**Reading passage**
· · ·
1. We respectfully disagree with the view of our colleagues that Article 6 §§ 1 and 3 (c) of the Convention has not been violated in the instant case.

2. The case raises the question of the purpose of the procedural guarantees. The majority expressed the following view in this respect (see paragraph 120 of the judgment):

“The minimum rights listed in Article 6 § 3, which exemplify the requirements of a fair trial in respect of typical procedural situations which arise in criminal cases, are not aims in themselves: their intrinsic aim is always to contribute to ensuring the fairness of the criminal proceedings as a whole (see Ibrahim and Others , cited above, § 251 with further references).”

We agree with the view that procedural law is instrumental in relation to substantive law and is the tool for implementing substantive legal rules. One of the main aims of any legal proceedings is to produce substantially just outcomes. However, the role of procedural law is not limited to guaranteeing substantive justice. Procedural law also has autonomous aims and serves self-standing values which include human dignity, physical integrity, freedom, personal autonomy and procedural justice.

It is obvious that the right to defend oneself is an essential element of a fair trial. However, the purpose of the right to defend oneself is not limited to influencing the outcome of a criminal trial. The Convention rights should be viewed as a system and not as stand-alone guarantees that may be applied in isolation from each other. Article 6 § 3 should be read not only in the context of the other paragraphs of Article 6 but also against the backdrop of other Convention provisions and especially Article 3, Article 5 and Article 8.

The right to defend oneself is also the right to defend oneself against preventive measures taken during an investigation, especially against remand custody and other restrictions on personal freedom. One of its aims is to minimise the scope and the intensity of preventive measures taken at the pre-trial stage and pending trial, such as remand custody. The rights guaranteed under Article 6 § 3 are therefore closely connected with the rights guaranteed by Article 5 and Article 8. A person charged with a criminal offence may also face the risk of ill-treatment and may have to defend himself against such threats. In this context, the right to defend oneself and the right of access to a lawyer from the moment of the first questioning by the investigative authorities are also an important safeguard against ill-treatment by State officials, and especially the police and prison authorities. It should therefore be regarded as part of States’ obligations under Article 3. Defence may also be necessary against the press, who may be tempted to stigmatise the accused as the perpetrator, thereby affecting his reputation and privacy. In this context, restrictions upon the right to defend oneself have to be assessed not only from the viewpoint of Article 6 but also from the perspective of other provisions of the Convention, especially Articles 3, 5 and 8.
· · ·
**Data shown**
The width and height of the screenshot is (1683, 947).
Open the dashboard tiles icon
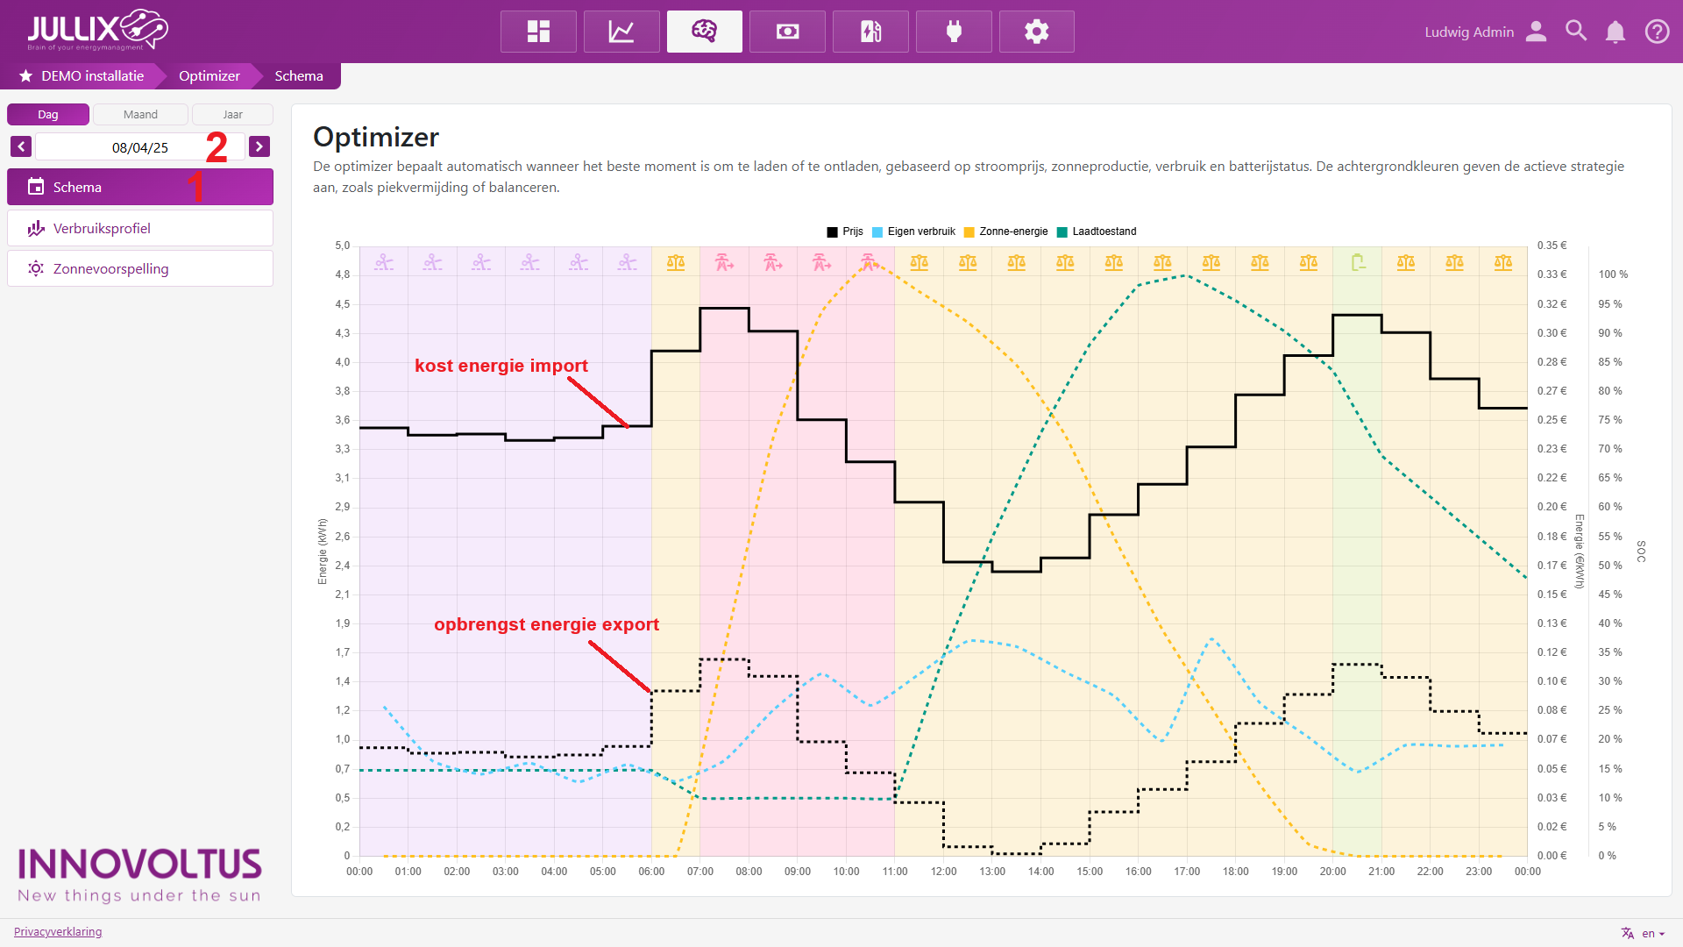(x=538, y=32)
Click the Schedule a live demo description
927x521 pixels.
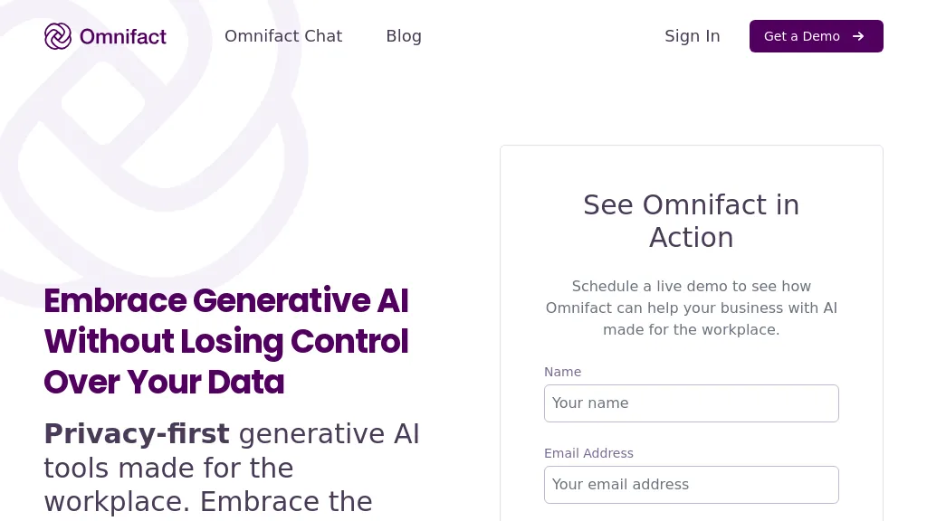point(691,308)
· · ·
**Instruction 1**
Using the passage on the right to defend oneself, decide whether each statement below agrees with it. (a) The authors accept that procedural law is a tool for carrying out substantive legal rules. (b) The authors hold that the right to defend oneself serves only to influence how a criminal trial turns out. (c) The passage says a person may need to defend himself against the press. Answer yes or no for each and quote the words that settle it.
**Instruction 2**
Carry the passage on the right to defend oneself further, picking up right after its final sentence.

**Expected output 1**
(a) Yes: "We agree with the view that procedural law is instrumental in relation to substantive law and is the tool for implementing substantive legal rules."
(b) No: "However, the purpose of the right to defend oneself is not limited to influencing the outcome of a criminal trial."
(c) Yes: "Defence may also be necessary against the press, who may be tempted to stigmatise the accused as the perpetrator, thereby affecting his reputation and privacy."

**Expected output 2**
3. Article 6 § 1 sets forth the standards of procedural justice by using the terms of “fair” hearing in the English version and “ cause entendue équitablement ” in the French version. This general requirement of procedural justice is further specified in respect of criminal proceedings in paragraphs 2 and 3 of Article 6, and includes the right to defend oneself in person or through legal assistance of one’s own choosing.

A hearing that is fair and the right to defend oneself presuppose the right to be heard, which means not only the “right to speak” but also the “right to act” in the proceedings. The accused is entitled not only to present his own version of events but also to participate actively and to perform acts which produce legal effects in the proceedings. The legal subjectivity of a person is the first precondition of procedural fairness. In other words, procedural fairness presupposes the recognition of the person concerned as a legal subject, and every mentally competent person should enjoy full legal capacity in proceedings. A trial cannot be fair if the accused is just an object of the procedure and not an active subject who is able not only to present his views but also to participate actively by exercising his procedural rights in person.

Very often defence in a legal trial requires making fundamental choices: whether to plead guilty to some or all of the charges, to plead not guilty or to enter a plea bargain; whether to tell the truth or to lie, and in which way; whether to contest the impartiality of the judges, and so on. Those choices, which presuppose carefully weighing conflicting values and different risks, may have a decisive impact on the future of the accused. A lawyer may help the person concerned by identifying possible defence strategies, their prospects of success and the risks incurred, but he cannot personally bear the consequences of the choice. The accused bears all the consequences of those choices and therefore can never be deprived of the freedom to decide about his own future. We regret that the majority decided to leave these fundamental issues completely unaddressed.

4. The Court has recently developed its case-law under Article 8, stressing the importance of personal autonomy as protected by that provision (see, for instance, the judgments in the cases of Pretty v. the United Kingdom , no. 2346/02, § 61, ECHR 2002-III, and Bărbulescu v. Romania , [GC], no. 61496/08, § 70, ECHR 2017 (extracts)). Personal autonomy should be protected in all contexts, including in the context of criminal proceedings. The right to defend oneself, which is protected under Article 6, and the right to individual autonomy, protected under Article 8, overlap to a certain extent and reinforce each other. They both require that the accused can determine freely how he wishes to defend himself in criminal proceedings. The Court, as master of the legal characterisation of the facts, should have communicated the complaint not only under Article 6 but also under Article 8 of the Convention.

We note in this context that the US Supreme Court expressed the following views ( Faretta v. California , (1975) No. 73-5772, 30 June 1975, opinion of the Supreme Court, delivered by Justice Stewart in which Douglas, Brennan, White, Marshall, and Powell, JJ., joined):

“In the long history of British criminal jurisprudence, there was only one tribunal that ever adopted a practice of forcing counsel upon an unwilling defendant in a criminal proceeding. The tribunal was the Star Chamber. ...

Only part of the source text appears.